Bei der Finanzierung entzieht sich die Bundesregierung ebenfalls ihrer Verantwortung. Nach dem vorliegenden Entwurf sollen die Kosten für das Transplantationsregister von der gesetzlichen Krankenversicherung getragen werden. Die private Krankenversicherung wird von der Bundesregierung geschont: Ihre finanzielle Beteiligung bleibt komplett freiwillig. Eigentlich gibt die PKV ja immer an, sie würde das gesetzliche System querfinanzieren. Hier ist es aber umgekehrt: Nach der von der Bundesregierung geplanten Regelung muss im Zweifelsfall die gesetzliche Krankenversicherung auch die Kosten für die Datenübermittlung von Privatversicherten übernehmen. Selbst wenn sich die PKV finanziell nicht beteiligt, erhält die PKV das volle Mitspracherecht bei der Ausgestaltung des Registers. Das ist anders als bei den Klinischen Krebsregistern, die nach dem Grundsatz „quid pro quo“ funktionieren. Wir Grünen haben die Bundesregierung gefragt, warum sie das beim Transplantationsregister nicht genauso hält. Eine einleuchtende Antwort konnte sie uns nicht geben.

Warum aber die Bundesregierung die Krankenkassen von Lebendspendern bei der Finanzierung mit in die Verantwortung nehmen will, leuchtet überhaupt nicht ein. In den letzten Jahren haben wir viele Gesetzesänderungen beschlossen, durch die Lebendspender von den finanziellen Nachteilen, die sie durch ihr selbstloses Handeln erleiden, möglichst freigestellt werden.
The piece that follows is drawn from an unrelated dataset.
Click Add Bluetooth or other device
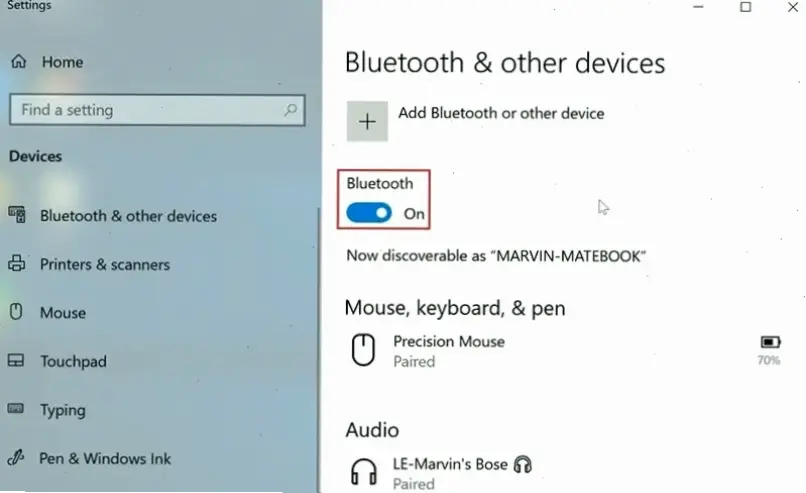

Ihr Vorschlag zeigt nun in die entgegengesetzte Richtung.

Auch Ihre Vorschläge zur Forschung sollten Sie noch einmal überarbeiten: Paragraf 15 g Ihres Entwurfs regelt die Herausgabe von pseudonymisierten Daten für Forschungszwecke. Sie wollen, dass über die Herausgabe dieser Daten – und damit letztendlich über Hopp oder Top eines bestimmten Forschungsvorhabens – nicht etwa eine neutrale Instanz entscheidet. Nein, dies soll der Spitzenverband der gesetzlichen Krankenversicherung tun, gemeinsam mit der Deutschen Krankenhausgesellschaft und der Bundesärztekammer. Dass diese Akteure bei einzelnen Vorhaben durchaus befangen sein könnten, wird geflissentlich übersehen. Und warum bei solchen Entscheidungen wieder einmal die private Krankenversicherung einbezogen werden soll, nicht aber der Bundesdatenschutzbeauftragte, ist mir schleierhaft. Als Hüter von Patienteninteressen sind die vorgenannten Institutionen in der Vergangenheit jedenfalls nicht gerade aufgefallen. Warum kann das Register nicht selbst über die Herausgabe entscheiden, wie das noch in Ihrem Referentenentwurf vorgesehen war? Oder warum übertragen Sie es nicht auf eine neutrale Instanz?

Sie haben in dem nun vor uns liegenden Gesetzgebungsverfahren noch gute Gelegenheit, alle diese Fehler zu korrigieren. Ich kann Ihnen nur empfehlen: Nutzen Sie diese Möglichkeit in konstruktiver parlamentarischer Arbeit.